PacificMouse - you are right - there is no good answer. It is the exact reason I've tried to avoid it so far.
To adopt the phrase used by the commentators about the Greek debt crisis until this summer, I won't solve anything by teaching DS GCSE maths early, I'll just be kicking the can down the road.
The situation last year (Y8) was that DS learned very little in maths lessons because he was waiting for others to catch up.
Now, in year 9, he's still waiting. He says they have been doing work from the level 7 curriculum this term, which takes no account of the DC, like DS who were level 8s last year, having mastered level 7 stuff at least 18 months ago. Obviously they will hit level 8 at some point, and probably there's something that DS could do with a bit more practice on (trigonometry, I think), but given that he got an 8A after just a few hours of teaching, I seriously doubt that the classwork will challenge DS even once this year.
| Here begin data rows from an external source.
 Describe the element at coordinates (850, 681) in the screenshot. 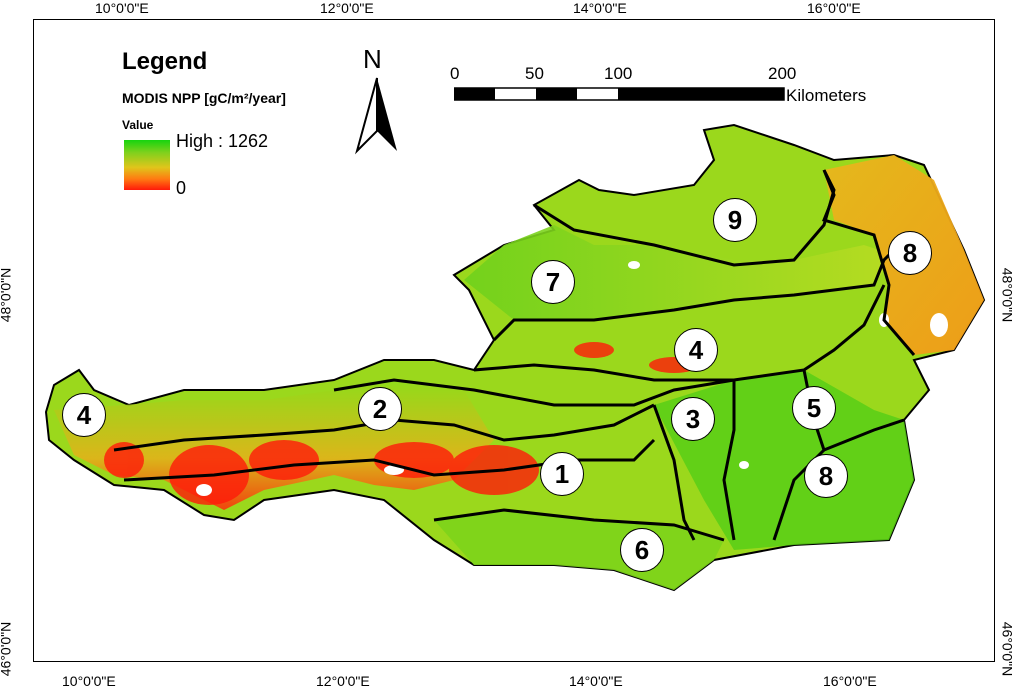

I see `lon-label-bottom-16e: 16°0'0"E` at that location.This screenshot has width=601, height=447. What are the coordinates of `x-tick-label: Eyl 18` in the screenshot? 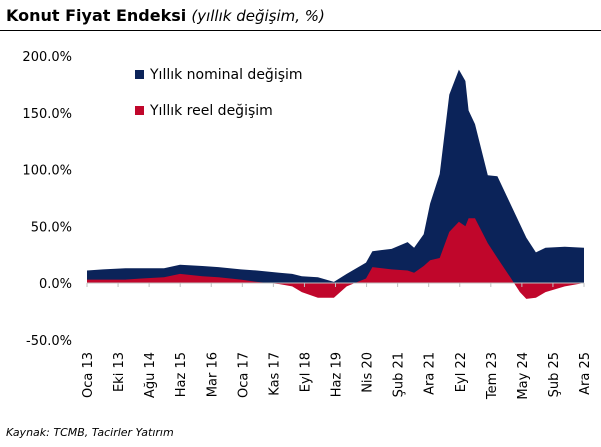 It's located at (306, 372).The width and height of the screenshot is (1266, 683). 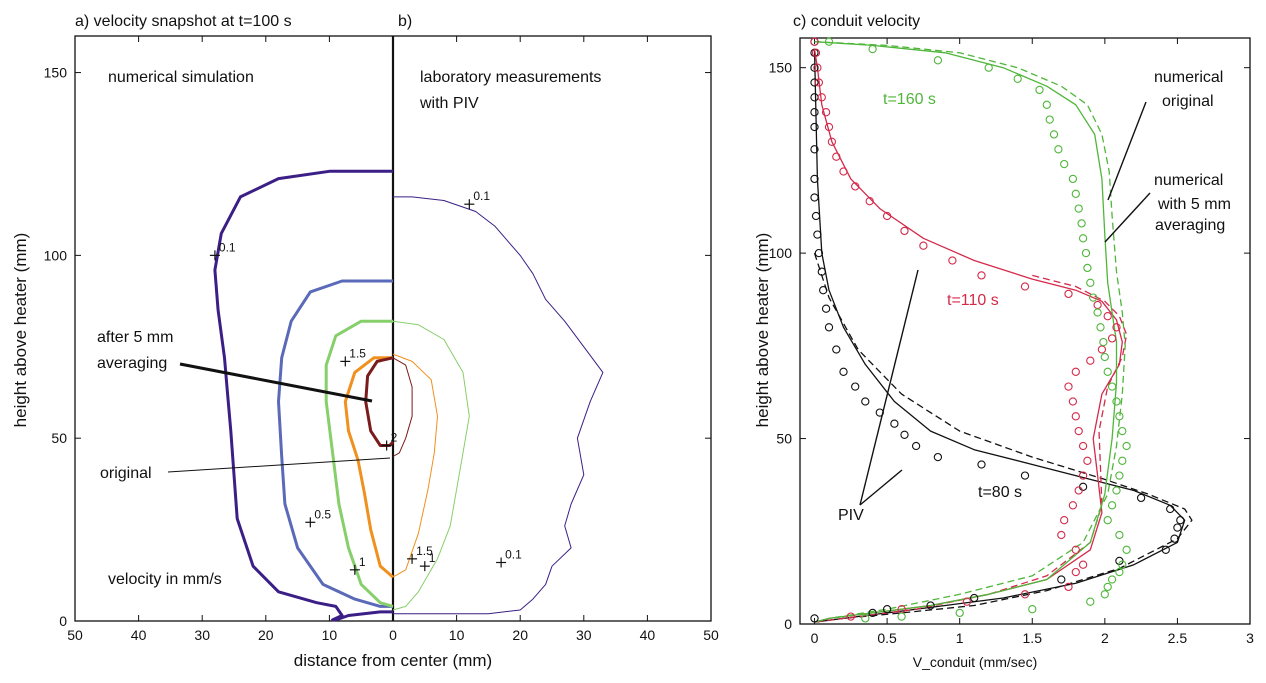 I want to click on panel-c-xlabel: V_conduit (mm/sec), so click(x=975, y=662).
If DS could just hold on a bit longer - 3 years more - then undoubtedly the pace will pick up, but that's a long time in a teenagers life and he's worrying me by becoming disengaged. He's been bored for a while but the disengaged bit worries me for obvious reasons.
So, I'll teach him at home and maybe he will do a GCSE privately, or maybe not. Its up to him really.
It means that year 10 will be a revision year at school, as will year 11. But so what? No one seems to think its a problem to make all the classwork revision in year 8 and 9, so why should they bother if that's what year 10 is too?
In DS's case, it will just mean that he can relax in maths during the GCSE years and save his energy for working in the subjects that his dysgraphia seriously effects.